Questions on the material
• a. In the article on post-harvest technologies, what fills the space between the two clay pots in the pot-in-pot evaporative cooler?
• b. Write out the part of the article on post-harvest technologies from "Fruit waxing technologies" up to and including "removed during handling.".
• c. Write the next part of the article on post-harvest technologies, starting after its last sentence.

Source passage
These technologies, some which can be fabricated on the farm, can save farmers losses of up to 40 per cent of harvest.
Dr Jane Ambuko, a post-harvest expert at the Department of Plant Science and Crop Protection, University of Nairobi, estimates that 40-50 per cent of fruits and vegetables produced in Kenya are lost or wasted along the supply chain.
“The losses are caused by lack of access to affordable and appropriate technologies for handling, storage and processing of the highly perishable commodities,” she says.
Therefore, better management and post-harvest technology adoption are key to the realisation of reduced losses in agriculture value chains while ensuring better returns for the farmer. Dr Ambuko shared with Seeds of Gold the simple technologies that can help you curb food losses.
Pot-in-pot evaporative cooler
In this technology, a small clay pot is inserted into a large one leaving space between the two. The cavity is filled with sand, which serves as a medium for holding water for the evaporative cooling.
The technology, according to her, is best suited for household use because of the small volume of produce storable.
“You can preserve any type of perishable product using this technology. It acts as a mini-fridge. You can store vegetables, milk, fruits, tomatoes and any other commodity that perishes quickly,” she says.
Fruit waxing technologies
The shelf-life of perishable fruits like mangoes can be extended by coating them with wax, says Dr Ambuko.
The wax used is a special kind of food grade wax which is safe for food preservation. It replaces the natural wax found on mature fruits and which is often washed off or removed during handling.
The Pot-in-pot evaporative cooler (left) and the Zero energy brick cooler (right) technologies which are used in produce preservation. These technologies, some which can be fabricated on the farm, can save farmers losses of up to 40 per cent of harvest. PHOTO | BRIAN OKINDA & FILE | NMG
Waxing slows down diffusion of water and gas from the fruits thereby reducing their water loss and respiration, hence prolong their shelf-life.
Respiration and transpirational water loss contribute to deterioration of fruits and vegetables after harvest. Dr Ambuko notes wax used for food preservation is not cancerous as might have been thought because it is developed/produced specifically for the purpose of food preservation.
Packaging fruits and vegetables in crates instead of sacks reduces mechanical injuries during transportation.
Plastic crates are recommended for handling and storage of produce because they can be cleaned and sanitised regularly to avoid contamination of the packaged food.
Good quality plastic crates can be reused for a long time, while nestable crates are a space-saving alternative to the ordinary bread crates.

Extracted records
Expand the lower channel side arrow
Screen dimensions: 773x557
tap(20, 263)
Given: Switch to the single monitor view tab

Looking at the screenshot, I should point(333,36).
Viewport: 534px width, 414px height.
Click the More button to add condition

==

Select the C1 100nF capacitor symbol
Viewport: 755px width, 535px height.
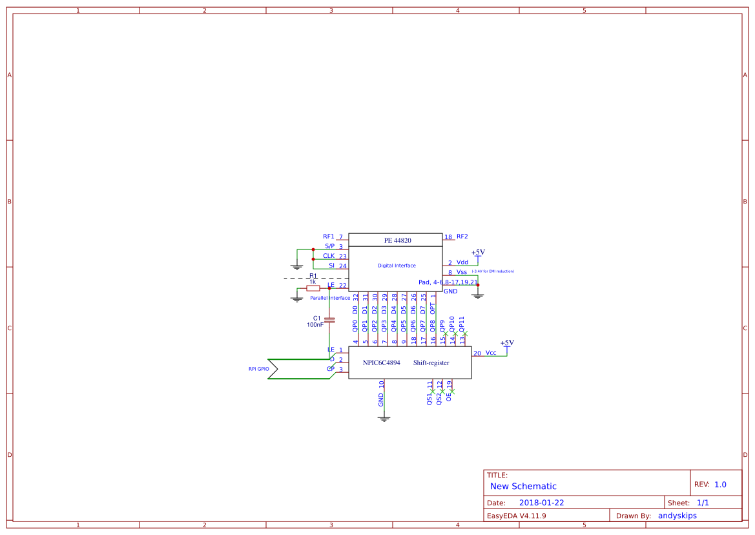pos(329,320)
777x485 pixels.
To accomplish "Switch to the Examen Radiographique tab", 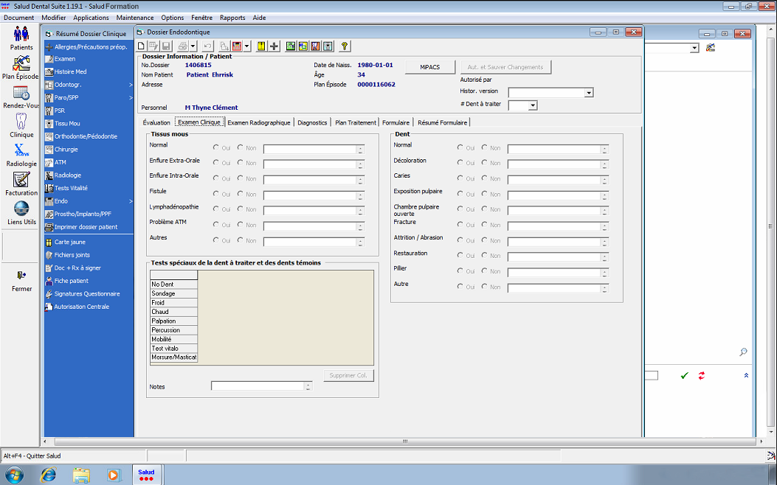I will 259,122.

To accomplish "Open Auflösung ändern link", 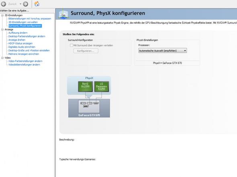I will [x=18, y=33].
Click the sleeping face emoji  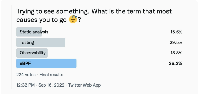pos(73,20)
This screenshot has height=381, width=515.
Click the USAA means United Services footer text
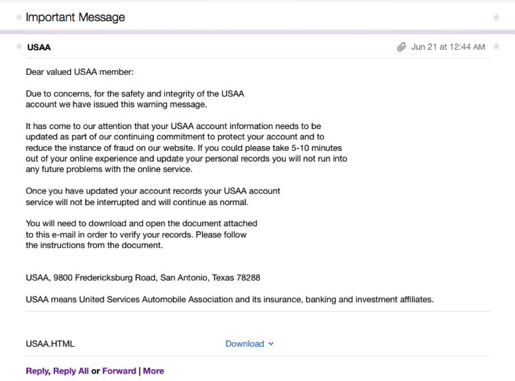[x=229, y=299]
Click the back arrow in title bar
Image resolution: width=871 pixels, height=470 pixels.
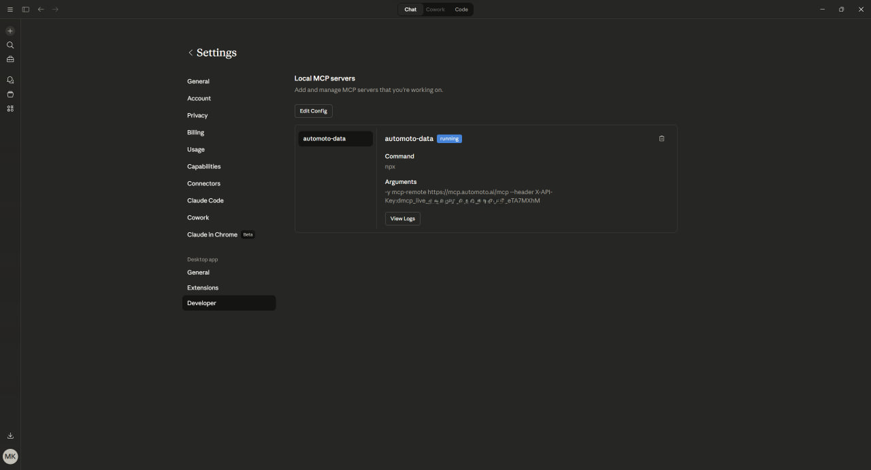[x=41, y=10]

Answers for the tasks
• a. Sand

• b.
Fruit waxing technologies
The shelf-life of perishable fruits like mangoes can be extended by coating them with wax, says Dr Ambuko.
The wax used is a special kind of food grade wax which is safe for food preservation. It replaces the natural wax found on mature fruits and which is often washed off or removed during handling.

• c.
The nestable plastic crates are recommended for transporters who often have to move them empty after delivering produce to the market.
This is an inexpensive device developed by researchers at University of California, Davis, and helps in determining if dried food is dry enough to be stored to prevent mould growth during storage.
A DryCard incorporates a cobalt chloride humidity indicator strip that changes its colour with changing relative humidity.
“It turns from blue to pink as it absorbs moisture from its surrounding and hence can be used to establish the dryness in grains, dried fruits and vegetables among other commodities,” says Isaac Nyangena, a food science masters student.
Zero energy brick cooler (ZEBC)
This is a simple structure made from locally available materials such as bricks, sand, water-tank and drip lines and a cover
The ZEBC can easily be fabricated on the farm, with optimal dimensions of 2 metres (width) and 3 metres (length).
The cooling capacity achievable in the structure is between 5-15 degrees centigrade. It can also attain a relative humidity of more than 50 per cent above ambient air relative humidity.
These factors help preserve quality of fruits and vegetables.
Modified atmosphere packaging (MAP)
MAP refers to elevated concentrations of carbon dioxide and reduced levels of oxygen and ethylene in the storage environments, which can be achieved by enclosing/wrapping the produce in certain polymeric films.
Benefits include reduced respiration, slowed softening and compositional changes, and reduced deterioration and decay.
These benefits contribute to extending the shelf-life of the packaged commodities.
It is, however, advisable that a suitable MAP be selected for each commodity due to their differences in nature which affects their effectiveness.